PROVIDED RECORDS =
*** Begin section ***

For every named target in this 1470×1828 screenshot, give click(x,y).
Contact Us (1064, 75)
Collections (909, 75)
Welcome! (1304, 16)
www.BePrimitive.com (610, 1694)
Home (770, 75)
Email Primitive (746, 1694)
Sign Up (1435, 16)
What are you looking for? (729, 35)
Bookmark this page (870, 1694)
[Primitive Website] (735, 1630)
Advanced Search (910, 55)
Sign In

*** End section ***
*** Begin section ***

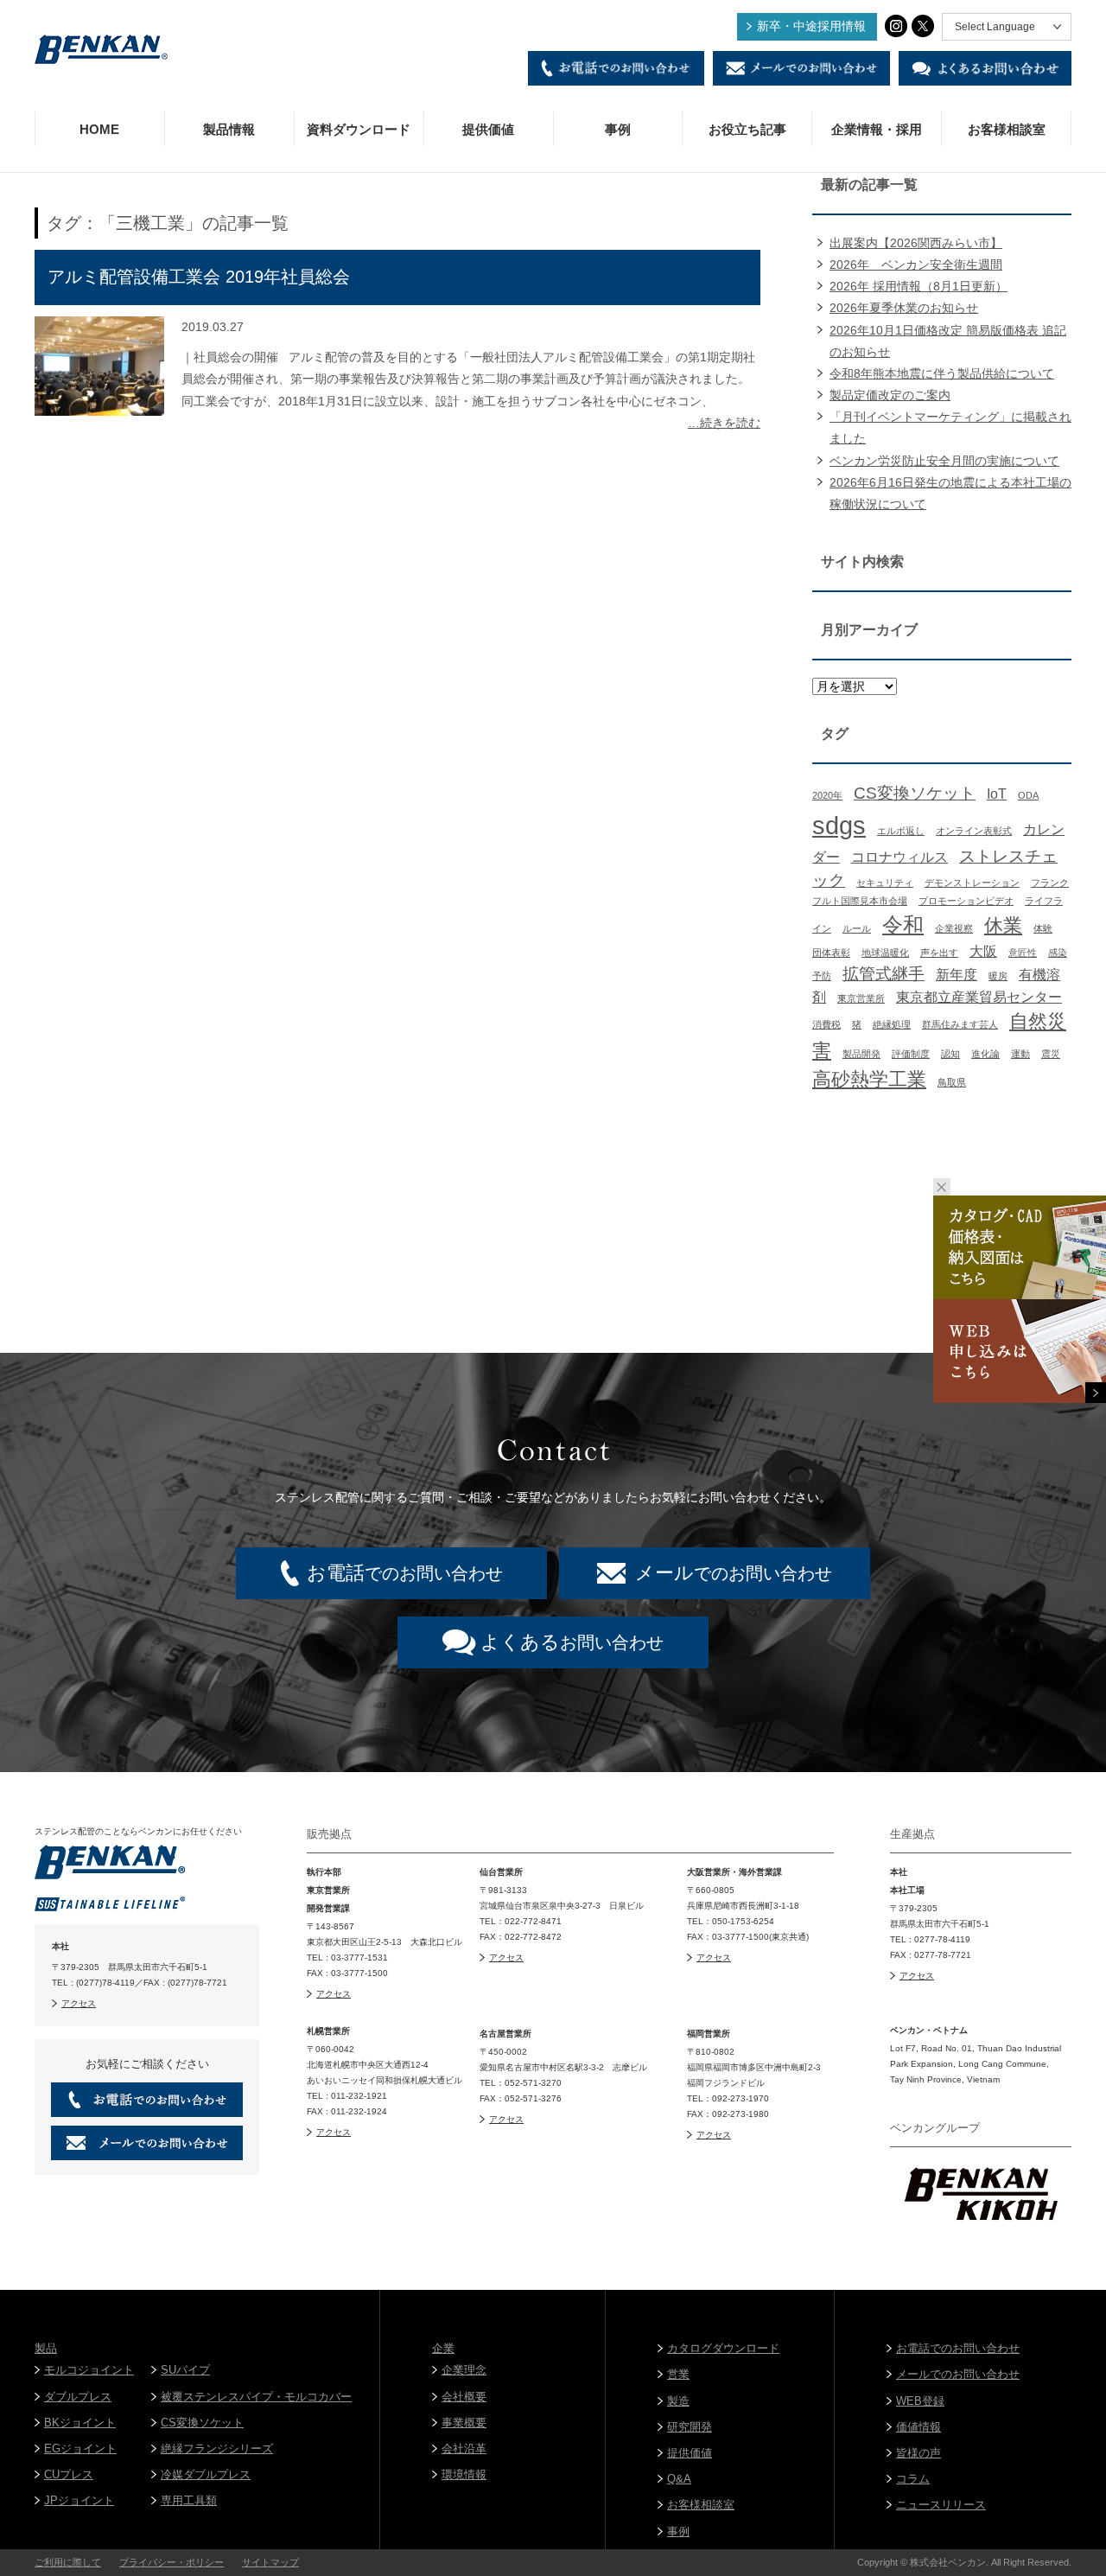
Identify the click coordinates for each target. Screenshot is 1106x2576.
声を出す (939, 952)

*** End section ***
*** Begin section ***

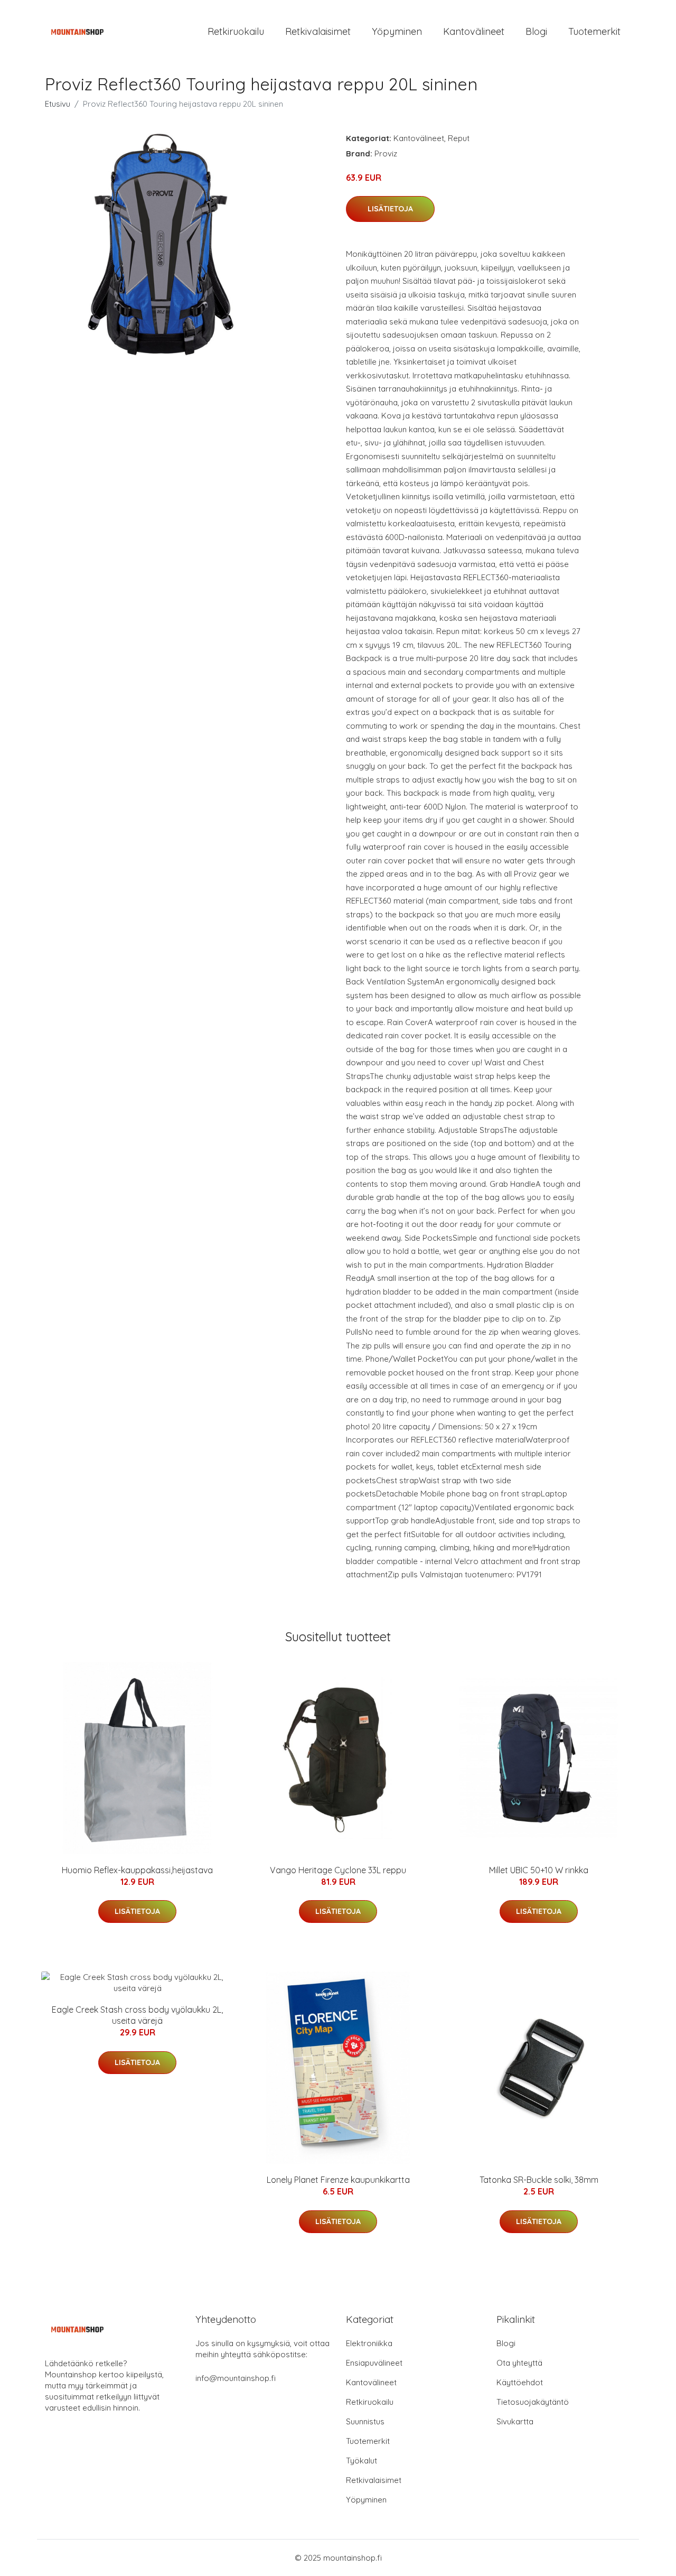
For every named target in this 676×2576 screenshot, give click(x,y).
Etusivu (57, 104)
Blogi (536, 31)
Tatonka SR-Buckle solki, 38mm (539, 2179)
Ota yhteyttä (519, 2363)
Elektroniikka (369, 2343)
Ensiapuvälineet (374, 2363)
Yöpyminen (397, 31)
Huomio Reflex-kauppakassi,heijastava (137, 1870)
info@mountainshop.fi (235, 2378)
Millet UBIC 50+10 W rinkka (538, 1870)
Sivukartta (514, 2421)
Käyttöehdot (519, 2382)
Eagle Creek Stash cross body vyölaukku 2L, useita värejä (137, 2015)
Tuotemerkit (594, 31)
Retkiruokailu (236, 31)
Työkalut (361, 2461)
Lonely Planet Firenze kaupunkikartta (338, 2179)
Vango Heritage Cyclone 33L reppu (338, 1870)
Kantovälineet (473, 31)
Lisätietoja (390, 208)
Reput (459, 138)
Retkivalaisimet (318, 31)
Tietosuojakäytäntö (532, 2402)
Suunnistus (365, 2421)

*** End section ***

TASK REQUIREMENTS = With the first line being the one containing "For every named target in this 1470×1828" and the last line the one containing "Bookmark this page (870, 1694)", transcribe exactly the lines above that fall in that range.

TASK RESPONSE =
For every named target in this 1470×1828 screenshot, give click(x,y).
Contact Us (1064, 75)
Collections (909, 75)
Welcome! (1304, 16)
www.BePrimitive.com (610, 1694)
Home (770, 75)
Email Primitive (746, 1694)
Sign Up (1435, 16)
What are you looking for? (729, 35)
Bookmark this page (870, 1694)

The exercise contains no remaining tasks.